Fixation des audiences
Les Présidents rappellent que les tribunaux continuent à fixer les audiences en tenant compte des disponibilités des avocats, mais que ce système ne permet pas que l’on ne fixe jamais une audience le mercredi ou le vendredi à tel ou tel conseil. Les avocats qui sont indisponibles de manière fixe certains jours de la semaine doivent prévoir de se faire remplacer par un confrère.
Il est précisé que ce problème est particulièrement aigu à Lausanne en raison de la Chambre patrimoniale cantonale où les Présidents siègent à trois. Les Présidents ont des journées bloquées pour certaines Cours (pécuniaire/patrimonial [audiences fixées longtemps à l’avance] ou pénal) si bien qu’ils n’ont pas la possibilité de déplacer certaines audiences à d’autres jours de la semaine.
En matière de mesures superprovisionnelles – dans lesquelles, en cas de rejet, il est nécessaire de fixer une audience très rapidement – il est même parfois difficile de respecter le principe de célérité en raison des disponibilités de l’avocat et non de celles du Tribunal.
Les avocats qui travaillent à temps partiel doivent donc faire preuve d’une certaine souplesse ou alors se faire remplacer par un collaborateur/stagiaire.
Consultation des dossiers
Les Présidents indiquent que la pratique est la même dans tous les tribunaux : les dossiers ne peuvent plus être emmenés en dehors du tribunal dans les 10 jours qui précèdent l’audience,carle dossier doit rester en tout temps à la disposition des magistrats en charge de la cause. Ils peuvent néanmoins être consultés au greffe après demande téléphonique à laquelle il sera répondu favorablement de cas en cas.

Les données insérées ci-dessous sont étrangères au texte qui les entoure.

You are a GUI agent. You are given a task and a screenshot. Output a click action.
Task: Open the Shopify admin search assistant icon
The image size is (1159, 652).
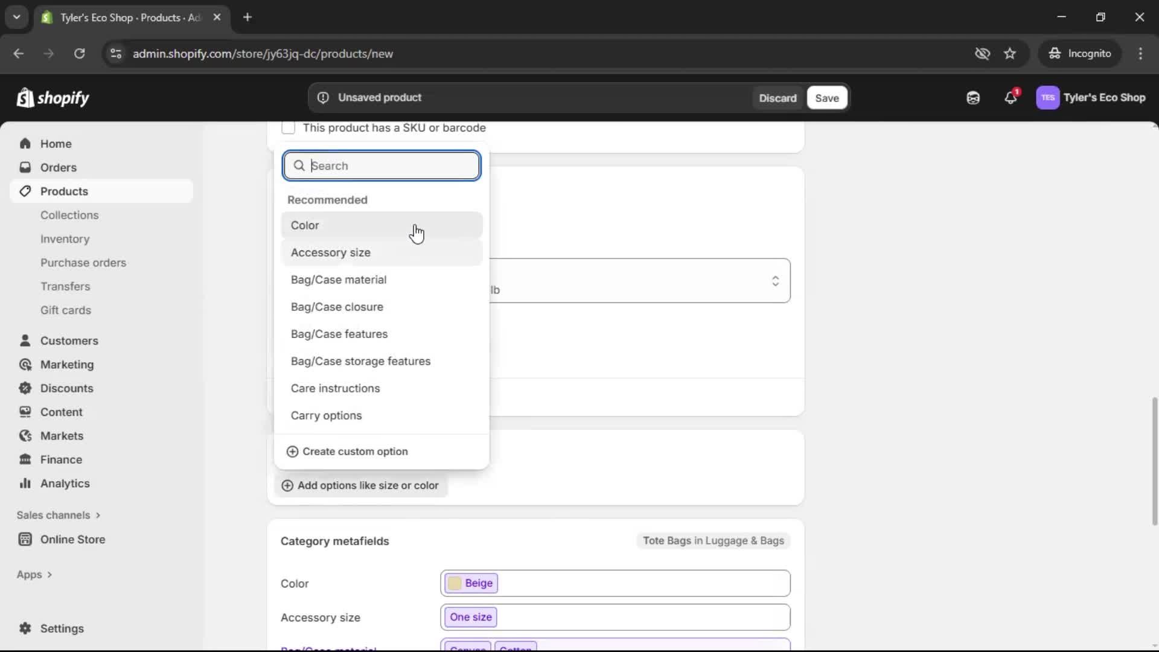(x=973, y=97)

Il est rappelé qu’il appartient aux avocats de mettre à jour le dossier pénal, en venant le consulter au greffe, une fois celui-ci en mains du Tribunal. Les tribunaux n’envoient pas systématiquement les pièces produites par les uns ou les autres après le renvoi au tribunal par l’acte d’accusation.
Rédaction des conclusions
Il est vivement recommandé de ne pas mettre les conclusions de mesures provisionnelles (et encore moins superprovisionnelles) dans le même acte que la procédure au fond. Le risque que ces conclusions ne soient pas traitées en priorité – parce qu’elles n’auront pas été vues tout de suite – est grand. S’agissant de procédures distinctes, il y aura de toute façon deux avances de frais demandées et peut-être aussi deux types de procédure différents à suivre (sommaire et ordinaire par exemple).
Il est également précisé que si des mesures urgentes sont requises par l’avocat, il est impératif de les mettre en évidence afin qu’elles ne passent pas inaperçues lorsque le greffe enregistre la demande et transmet le dossier à un Président.